I argue that work in green transitions and renewables needs to reckon with the scale and intensity of contamination that is shed along circuits in battery and ore supply chains. My work suggests that the notion of a frictionless circular economy is a myth, and that these resources move within and across structured political economies in particular ways. What is more, these processes are highly unequal and intensify inequality and privatization. Moreover, there exists substantial greenwashing in the ways that recycling and sustainability discourses are deployed. These obscure global processes of environmental violence and degradation. My work thus seeks to understand where the benefits from these modes of extraction are concentrated, where the costs are dispersed, and the way these waste resources rework local labor processes and livelihoods.

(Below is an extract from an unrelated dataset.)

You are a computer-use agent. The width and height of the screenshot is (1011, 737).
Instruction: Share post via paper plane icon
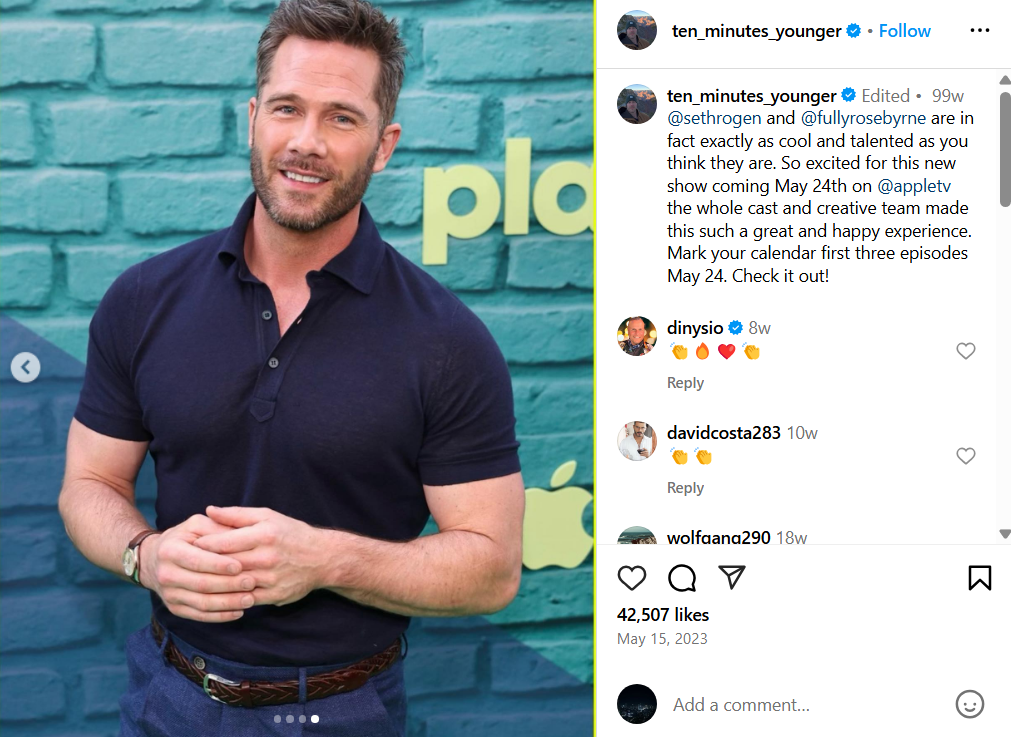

The mining and markets around this trade present a novel pathway for industrialization, and as such, tremendous environmental governance challenges. Reactive movements to protect nature and resist privatization are anything but automatic – these require complex coordination schemes, and do not always succeed. My work seeks to understand where and how local environmental protection efforts succeed, and the ways in which green industrialization takes hold over the land, and who bears the costs of this transformation. I use a mixed methods approach, drawing on techniques in qualitative methods and inorganic and organic chemistry to elaborate different forms and experiences with contamination and toxicity that spin out of the waste trade and recycling circuits.